→ **WHAT YOU SHOULD DO**
Only lines containing "computer" are wanted from the data below. Copy those lines.

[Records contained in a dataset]
—————

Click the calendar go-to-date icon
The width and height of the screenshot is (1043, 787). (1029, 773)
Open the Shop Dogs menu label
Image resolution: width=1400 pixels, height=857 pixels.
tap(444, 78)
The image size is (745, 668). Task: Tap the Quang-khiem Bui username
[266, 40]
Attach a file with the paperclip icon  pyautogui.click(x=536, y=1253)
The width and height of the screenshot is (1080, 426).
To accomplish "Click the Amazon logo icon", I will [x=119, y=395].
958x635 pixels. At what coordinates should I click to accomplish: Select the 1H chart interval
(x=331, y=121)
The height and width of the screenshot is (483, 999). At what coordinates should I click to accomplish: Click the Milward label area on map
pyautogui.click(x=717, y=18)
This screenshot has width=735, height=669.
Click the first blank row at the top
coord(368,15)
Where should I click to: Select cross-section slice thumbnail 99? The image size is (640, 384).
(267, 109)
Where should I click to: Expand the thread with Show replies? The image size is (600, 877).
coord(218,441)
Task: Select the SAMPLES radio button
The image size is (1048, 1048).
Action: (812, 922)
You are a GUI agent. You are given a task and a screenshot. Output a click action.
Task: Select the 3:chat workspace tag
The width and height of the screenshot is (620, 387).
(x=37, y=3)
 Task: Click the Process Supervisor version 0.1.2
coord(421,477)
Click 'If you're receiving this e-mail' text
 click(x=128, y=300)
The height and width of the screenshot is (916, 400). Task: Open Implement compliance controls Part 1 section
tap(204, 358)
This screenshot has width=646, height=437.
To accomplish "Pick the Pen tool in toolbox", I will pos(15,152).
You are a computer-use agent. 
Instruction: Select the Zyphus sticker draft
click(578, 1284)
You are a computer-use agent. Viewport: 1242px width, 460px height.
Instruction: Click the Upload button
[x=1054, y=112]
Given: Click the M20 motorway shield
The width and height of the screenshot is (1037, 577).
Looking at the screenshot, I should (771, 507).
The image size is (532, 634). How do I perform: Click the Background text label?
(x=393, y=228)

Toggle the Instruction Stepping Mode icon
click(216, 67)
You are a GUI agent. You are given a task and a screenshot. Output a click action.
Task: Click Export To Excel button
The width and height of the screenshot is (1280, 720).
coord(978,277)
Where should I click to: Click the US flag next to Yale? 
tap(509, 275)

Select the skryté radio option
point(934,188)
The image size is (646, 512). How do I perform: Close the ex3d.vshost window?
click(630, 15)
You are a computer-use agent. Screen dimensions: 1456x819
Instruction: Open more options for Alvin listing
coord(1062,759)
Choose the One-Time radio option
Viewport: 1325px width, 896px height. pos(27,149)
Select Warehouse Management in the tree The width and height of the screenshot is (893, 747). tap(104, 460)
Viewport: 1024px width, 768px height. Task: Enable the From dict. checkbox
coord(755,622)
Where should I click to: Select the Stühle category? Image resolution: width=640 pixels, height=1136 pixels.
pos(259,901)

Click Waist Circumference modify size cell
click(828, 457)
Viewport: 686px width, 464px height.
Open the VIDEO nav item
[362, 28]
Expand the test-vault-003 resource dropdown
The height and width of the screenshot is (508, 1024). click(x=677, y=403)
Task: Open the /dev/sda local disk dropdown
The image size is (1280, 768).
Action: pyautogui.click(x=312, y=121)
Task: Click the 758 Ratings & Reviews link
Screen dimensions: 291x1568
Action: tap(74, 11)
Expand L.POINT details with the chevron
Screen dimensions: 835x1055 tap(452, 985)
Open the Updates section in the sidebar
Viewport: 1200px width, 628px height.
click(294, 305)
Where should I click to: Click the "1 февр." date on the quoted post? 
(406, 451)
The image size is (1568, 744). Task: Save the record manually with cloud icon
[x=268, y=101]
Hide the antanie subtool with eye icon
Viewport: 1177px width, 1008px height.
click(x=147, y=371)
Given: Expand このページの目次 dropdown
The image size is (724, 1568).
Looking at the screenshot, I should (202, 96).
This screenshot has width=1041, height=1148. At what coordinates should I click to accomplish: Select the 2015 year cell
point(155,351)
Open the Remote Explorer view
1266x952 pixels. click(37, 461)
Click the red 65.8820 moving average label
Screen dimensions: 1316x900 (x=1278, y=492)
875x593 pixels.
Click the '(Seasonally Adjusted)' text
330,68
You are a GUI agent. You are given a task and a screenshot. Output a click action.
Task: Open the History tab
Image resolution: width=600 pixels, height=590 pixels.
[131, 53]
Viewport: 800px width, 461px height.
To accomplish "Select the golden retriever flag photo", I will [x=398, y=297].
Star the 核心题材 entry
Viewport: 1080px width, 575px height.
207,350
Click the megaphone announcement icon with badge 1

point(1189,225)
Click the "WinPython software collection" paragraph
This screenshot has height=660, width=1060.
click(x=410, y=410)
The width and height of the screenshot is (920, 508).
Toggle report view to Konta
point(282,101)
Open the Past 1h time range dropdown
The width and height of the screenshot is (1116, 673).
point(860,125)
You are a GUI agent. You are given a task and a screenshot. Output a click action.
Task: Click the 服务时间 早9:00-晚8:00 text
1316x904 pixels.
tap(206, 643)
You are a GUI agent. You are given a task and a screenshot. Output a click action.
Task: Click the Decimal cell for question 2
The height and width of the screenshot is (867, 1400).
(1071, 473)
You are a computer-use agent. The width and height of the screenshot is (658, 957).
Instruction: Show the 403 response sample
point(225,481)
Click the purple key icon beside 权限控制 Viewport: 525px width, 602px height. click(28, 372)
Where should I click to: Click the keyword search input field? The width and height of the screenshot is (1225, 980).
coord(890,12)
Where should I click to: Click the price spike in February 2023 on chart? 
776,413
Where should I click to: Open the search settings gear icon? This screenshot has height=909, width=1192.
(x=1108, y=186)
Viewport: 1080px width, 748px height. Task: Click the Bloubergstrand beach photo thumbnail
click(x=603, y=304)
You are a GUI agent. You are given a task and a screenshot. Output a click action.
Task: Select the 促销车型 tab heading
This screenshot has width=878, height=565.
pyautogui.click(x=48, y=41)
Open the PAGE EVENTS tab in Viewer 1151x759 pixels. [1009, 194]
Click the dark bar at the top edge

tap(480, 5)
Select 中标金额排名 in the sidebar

—————

→ **ANSWER FOR THE TASK**
You are a computer-use agent. 
You are a computer-use agent. Viewport: 1242px width, 460px height.
You are a computer-use agent. Screen dimensions: 1456x819
You are a computer-use agent. The width and height of the screenshot is (658, 957).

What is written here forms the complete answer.